Des Kaisers neue Kleider
Die Diskussion der vergangenen Wochen hatte etwas Unwirkliches. Die globalen Finanzmärkte zeigten schonungslos die Konstruktionsschwächen der Währungsunion – und weite Teile der deutschen Öffentlichkeit schauen gebannt nach Karlsruhe. Die dortigen Verfassungsrichter sollten mit juristischen Methoden die Euro-Rettung in geordnete Bahnen lenken. Diese Erwartung an die obersten Juristen des deutschen Nationalstaats konnte nur enttäuscht werden.
Nun trägt das BVerfG gewiss keine Verantwortung für den übersteigerten Medienhype (etwa: Meinungsumfragen zum Entscheidungsausgang). Ganz schuldlos ist der zweite Senat dennoch nicht. Ganz bewusst nährten die Richter in den vergangenen Jahren die Erwartung, dass die Interpretation der Volkssouveränität eine Schlüsselfrage der Euro-Rettung sei. Es ist wie im Märchen von „Des Kaisers neue Kleider“: Wer immer prächtigere Gewänder als Zeichen von Macht und Klugheit anstrebt, steht am Ende nackt da. Dies gilt nicht anders für die Untertanen, die sich im Glanze ihres glorreichen Herrschers sonnen wollten.
Das ESM-Urteil zeigt eindrücklich, dass die Sehnsucht nach den prunkvollen Kostümen des souveränen Nationalstaats eine Illusion ist – aus rechtlichen, institutionellen und konzeptionellen Gründen. Das Fazit kann nur lauten: Höchste Zeit zum (juristischen) Umdenken.
Rechtliche Rückzugsgefechte
Karlsruhe hatte von Anfang an mit der Schwierigkeit zu kämpfen, das Europarecht immer nur aus der Außenperspektive beurteilen zu können. Seit dem Lissabon-Urteil heißt dies ganz konkret, dass sich das Gericht einzig auf die Auslegung des Demokratiebegriffs der Ewigkeitsklausel stützt. Dies war gewagt und bewirkte, dass die stabilisierende und rationalisierende Funktion der Verfassungsdogmatik weitgehend ausfiel (es ist bezeichnend, dass das BVerfG im Obersatz des ESM-Urteils mit Ausnahme der vorletzten Randnummer immer nur sich selbst zitiert). Auch die Demokratietheorie konnte zur Maßstabsbildung allenfalls am Rande beitragen. Zu weit hatte sich das Gericht vom interdisziplinären Forschungsstand entfernt, der die Legitimität transnationalen Regierens nicht vorrangig auf die staatliche Volkssouveränität zurückführt. Karlsruhe entwickelte die Verfassungsvorgaben im Alleingang.

> [BEREITGESTELLTE DATEN]:
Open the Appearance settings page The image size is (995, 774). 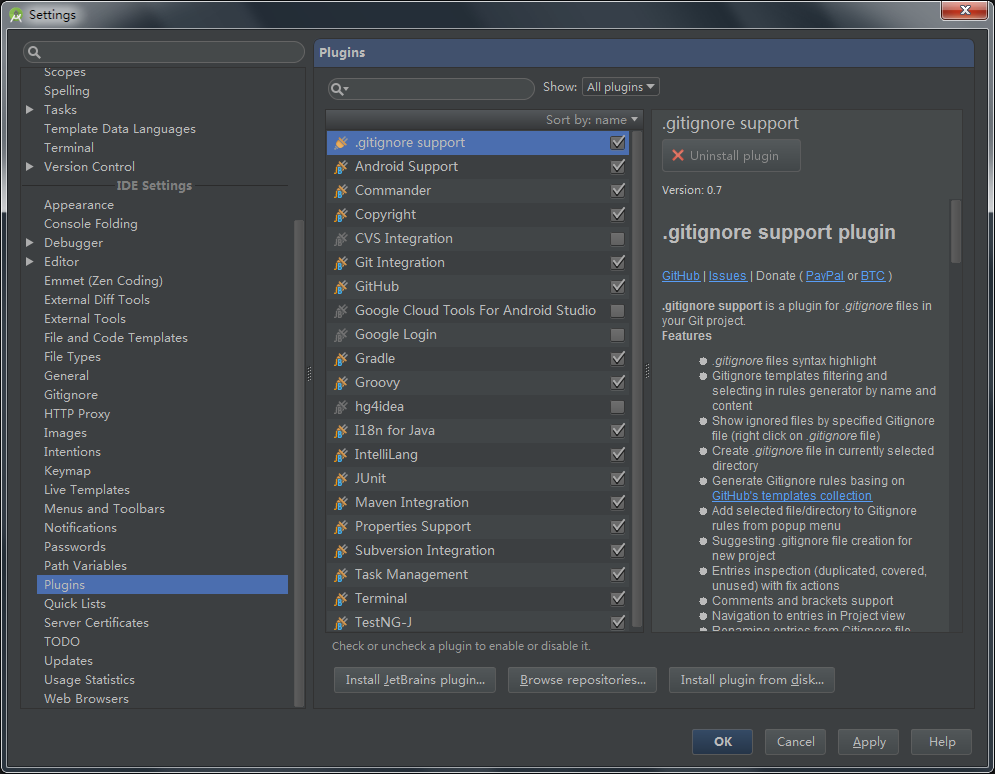click(79, 205)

> [ÜBUNGSTEILE]:
- a) Stimmen die folgenden Aussagen mit dem Text zum ESM-Urteil überein? Antworte jeweils mit Ja oder Nein und zitiere die entscheidenden Worte des Textes wörtlich: (i) Das BVerfG trägt die Verantwortung für den übersteigerten Medienhype. (ii) Seit dem Lissabon-Urteil stützt sich das Gericht einzig auf die Auslegung des Demokratiebegriffs der Ewigkeitsklausel. (iii) Im Obersatz des ESM-Urteils zitiert das BVerfG durchgehend andere Quellen als sich selbst.
- b) Setze den Text zum ESM-Urteil im Anschluss an seinen letzten Satz fort.
Die Daten werden für die Bearbeitung nicht benötigt.

> [LÖSUNGSÜBERSICHT]:
- a)
(i) Nein: „Nun trägt das BVerfG gewiss keine Verantwortung für den übersteigerten Medienhype“
(ii) Ja: „dass sich das Gericht einzig auf die Auslegung des Demokratiebegriffs der Ewigkeitsklausel stützt“
(iii) Nein: „mit Ausnahme der vorletzten Randnummer immer nur sich selbst zitiert“

- b)
Dennoch erwies sich die Volkssouveränität als Füllhorn. Sie leitete die Entwicklung nationalstaatlicher Kernzuständigkeiten, unter Einschluss des Budgetrechts, das der Europäisierung verfassungsrechtliche Grenzen setzt. Diese ermunterte zur Klage gegen ESM und Fiskalpakt (zumal der Präsident und der Berichterstatter in Zeitungsinterviews eine Volksabstimmung geradezu herbeizureden schienen). Hiernach stand durchaus zu erwarten, dass der Zweite Senat das jüngste Rettungspaket allenfalls mit strikten Grenzen für weitere Maßnahmen passieren lassen würde. Doch es kam anders: Die Idee justiziabler Haftungsobergrenzen begräbt das Gericht unter einem „weiten Beurteilungsspielraum des Gesetzgebers“ – und dem Übergang zu einer (abgeschwächten) Version einer Fiskalunion erteilen die Richter gleich im Vorfeld ihr Plazet, weil „eine kontinuierliche Fortentwicklung der Währungsunion zur Erfüllung des Stabilitätsauftrags erforderlich werden kann.“ Die beiden verbleibenden Auflagen sind Trostpflaster. Auch wenn die Kläger es anders darstellen: sie haben verloren.
Wohlgemerkt: Ich bleibe bei meiner Ansicht, dass diese Positionierung des Gerichts richtig sind. Noch deutlicher als das Griechenland-Urteil kennzeichnet die ESM-Entscheidung eine erfrischende Ehrlichkeit. Die Volkssouveränität enthält nur wenige justiziable Vorgaben; über die Integrationsgrenzen entscheidet in erster Linie der Bundestag. Dies bekräftigt zu haben, ist der bleibende Verdienst des jüngsten Urteils.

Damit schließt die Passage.